TASK GOAL =
Reproduce all of the records below, line for line and without any change.

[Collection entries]
▼

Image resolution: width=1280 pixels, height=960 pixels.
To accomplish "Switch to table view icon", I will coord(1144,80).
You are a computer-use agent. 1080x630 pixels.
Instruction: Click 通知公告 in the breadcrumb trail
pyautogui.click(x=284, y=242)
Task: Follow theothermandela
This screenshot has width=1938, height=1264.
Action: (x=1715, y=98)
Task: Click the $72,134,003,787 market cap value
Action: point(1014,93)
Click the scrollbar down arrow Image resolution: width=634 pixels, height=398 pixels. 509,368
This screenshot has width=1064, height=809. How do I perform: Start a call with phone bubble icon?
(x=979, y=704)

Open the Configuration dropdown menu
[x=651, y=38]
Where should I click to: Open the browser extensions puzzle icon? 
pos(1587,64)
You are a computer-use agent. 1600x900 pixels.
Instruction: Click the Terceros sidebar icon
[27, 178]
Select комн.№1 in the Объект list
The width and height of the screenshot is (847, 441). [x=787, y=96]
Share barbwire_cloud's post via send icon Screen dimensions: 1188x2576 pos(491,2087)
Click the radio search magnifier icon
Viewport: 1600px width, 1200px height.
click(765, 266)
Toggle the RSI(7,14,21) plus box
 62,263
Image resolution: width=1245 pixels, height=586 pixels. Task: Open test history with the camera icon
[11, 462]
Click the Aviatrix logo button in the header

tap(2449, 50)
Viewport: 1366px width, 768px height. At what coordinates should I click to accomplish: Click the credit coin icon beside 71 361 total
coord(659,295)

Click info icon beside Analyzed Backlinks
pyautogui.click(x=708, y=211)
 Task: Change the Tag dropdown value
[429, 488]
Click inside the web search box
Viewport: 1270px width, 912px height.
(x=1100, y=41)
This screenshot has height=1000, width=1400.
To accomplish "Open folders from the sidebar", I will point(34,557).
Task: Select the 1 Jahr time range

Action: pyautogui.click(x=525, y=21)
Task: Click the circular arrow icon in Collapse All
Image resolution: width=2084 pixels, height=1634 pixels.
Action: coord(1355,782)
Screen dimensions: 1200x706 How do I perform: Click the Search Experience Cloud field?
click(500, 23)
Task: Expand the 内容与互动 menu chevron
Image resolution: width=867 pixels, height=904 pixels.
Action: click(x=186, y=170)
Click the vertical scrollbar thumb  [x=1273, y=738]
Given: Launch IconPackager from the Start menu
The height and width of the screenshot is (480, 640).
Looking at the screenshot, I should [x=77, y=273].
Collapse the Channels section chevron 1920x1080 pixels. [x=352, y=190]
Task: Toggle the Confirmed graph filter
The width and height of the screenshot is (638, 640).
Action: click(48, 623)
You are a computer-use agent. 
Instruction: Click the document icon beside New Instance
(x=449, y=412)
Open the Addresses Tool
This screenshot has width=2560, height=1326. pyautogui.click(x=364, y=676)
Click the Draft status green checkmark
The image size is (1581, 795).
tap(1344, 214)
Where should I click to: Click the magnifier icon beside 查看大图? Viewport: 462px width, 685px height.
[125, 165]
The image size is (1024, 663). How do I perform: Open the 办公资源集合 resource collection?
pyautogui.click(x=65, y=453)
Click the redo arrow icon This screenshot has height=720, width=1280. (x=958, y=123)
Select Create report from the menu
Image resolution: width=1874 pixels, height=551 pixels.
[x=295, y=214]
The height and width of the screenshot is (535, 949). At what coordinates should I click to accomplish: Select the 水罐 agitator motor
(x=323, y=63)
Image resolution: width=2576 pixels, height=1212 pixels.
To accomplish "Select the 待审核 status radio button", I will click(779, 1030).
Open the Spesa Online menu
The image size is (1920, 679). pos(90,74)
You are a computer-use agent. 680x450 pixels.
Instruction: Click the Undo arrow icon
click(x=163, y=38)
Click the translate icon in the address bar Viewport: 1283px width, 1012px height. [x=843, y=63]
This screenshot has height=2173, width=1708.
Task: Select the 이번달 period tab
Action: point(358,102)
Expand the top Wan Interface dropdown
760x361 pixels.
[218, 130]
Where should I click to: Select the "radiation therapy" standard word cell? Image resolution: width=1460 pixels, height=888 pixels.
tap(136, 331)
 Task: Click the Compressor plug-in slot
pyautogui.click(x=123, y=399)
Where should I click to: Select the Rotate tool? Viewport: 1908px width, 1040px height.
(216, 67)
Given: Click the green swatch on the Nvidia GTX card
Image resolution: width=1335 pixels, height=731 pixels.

▲

EXERCISE RESPONSE =
Image resolution: width=1280 pixels, height=960 pixels.
To accomplish "Switch to table view icon", I will coord(1144,80).
You are a computer-use agent. 1080x630 pixels.
Instruction: Click 通知公告 in the breadcrumb trail
pyautogui.click(x=284, y=242)
Task: Follow theothermandela
This screenshot has width=1938, height=1264.
Action: (x=1715, y=98)
Task: Click the $72,134,003,787 market cap value
Action: point(1014,93)
Click the scrollbar down arrow Image resolution: width=634 pixels, height=398 pixels. 509,368
This screenshot has width=1064, height=809. How do I perform: Start a call with phone bubble icon?
(x=979, y=704)

Open the Configuration dropdown menu
[x=651, y=38]
Where should I click to: Open the browser extensions puzzle icon? 
pos(1587,64)
You are a computer-use agent. 1600x900 pixels.
Instruction: Click the Terceros sidebar icon
[27, 178]
Select комн.№1 in the Объект list
The width and height of the screenshot is (847, 441). [x=787, y=96]
Share barbwire_cloud's post via send icon Screen dimensions: 1188x2576 pos(491,2087)
Click the radio search magnifier icon
Viewport: 1600px width, 1200px height.
click(765, 266)
Toggle the RSI(7,14,21) plus box
 62,263
Image resolution: width=1245 pixels, height=586 pixels. Task: Open test history with the camera icon
[11, 462]
Click the Aviatrix logo button in the header

tap(2449, 50)
Viewport: 1366px width, 768px height. At what coordinates should I click to accomplish: Click the credit coin icon beside 71 361 total
coord(659,295)

Click info icon beside Analyzed Backlinks
pyautogui.click(x=708, y=211)
 Task: Change the Tag dropdown value
[429, 488]
Click inside the web search box
Viewport: 1270px width, 912px height.
(x=1100, y=41)
This screenshot has height=1000, width=1400.
To accomplish "Open folders from the sidebar", I will point(34,557).
Task: Select the 1 Jahr time range

Action: pyautogui.click(x=525, y=21)
Task: Click the circular arrow icon in Collapse All
Image resolution: width=2084 pixels, height=1634 pixels.
Action: coord(1355,782)
Screen dimensions: 1200x706 How do I perform: Click the Search Experience Cloud field?
click(500, 23)
Task: Expand the 内容与互动 menu chevron
Image resolution: width=867 pixels, height=904 pixels.
Action: click(x=186, y=170)
Click the vertical scrollbar thumb  [x=1273, y=738]
Given: Launch IconPackager from the Start menu
The height and width of the screenshot is (480, 640).
Looking at the screenshot, I should [x=77, y=273].
Collapse the Channels section chevron 1920x1080 pixels. [x=352, y=190]
Task: Toggle the Confirmed graph filter
The width and height of the screenshot is (638, 640).
Action: click(48, 623)
You are a computer-use agent. 
Instruction: Click the document icon beside New Instance
(x=449, y=412)
Open the Addresses Tool
This screenshot has width=2560, height=1326. pyautogui.click(x=364, y=676)
Click the Draft status green checkmark
The image size is (1581, 795).
tap(1344, 214)
Where should I click to: Click the magnifier icon beside 查看大图? Viewport: 462px width, 685px height.
[125, 165]
The image size is (1024, 663). How do I perform: Open the 办公资源集合 resource collection?
pyautogui.click(x=65, y=453)
Click the redo arrow icon This screenshot has height=720, width=1280. (x=958, y=123)
Select Create report from the menu
Image resolution: width=1874 pixels, height=551 pixels.
[x=295, y=214]
The height and width of the screenshot is (535, 949). At what coordinates should I click to accomplish: Select the 水罐 agitator motor
(x=323, y=63)
Image resolution: width=2576 pixels, height=1212 pixels.
To accomplish "Select the 待审核 status radio button", I will click(779, 1030).
Open the Spesa Online menu
The image size is (1920, 679). pos(90,74)
You are a computer-use agent. 680x450 pixels.
Instruction: Click the Undo arrow icon
click(x=163, y=38)
Click the translate icon in the address bar Viewport: 1283px width, 1012px height. [x=843, y=63]
This screenshot has height=2173, width=1708.
Task: Select the 이번달 period tab
Action: point(358,102)
Expand the top Wan Interface dropdown
760x361 pixels.
[218, 130]
Where should I click to: Select the "radiation therapy" standard word cell? Image resolution: width=1460 pixels, height=888 pixels.
tap(136, 331)
 Task: Click the Compressor plug-in slot
pyautogui.click(x=123, y=399)
Where should I click to: Select the Rotate tool? Viewport: 1908px width, 1040px height.
(216, 67)
Given: Click the green swatch on the Nvidia GTX card
Image resolution: width=1335 pixels, height=731 pixels.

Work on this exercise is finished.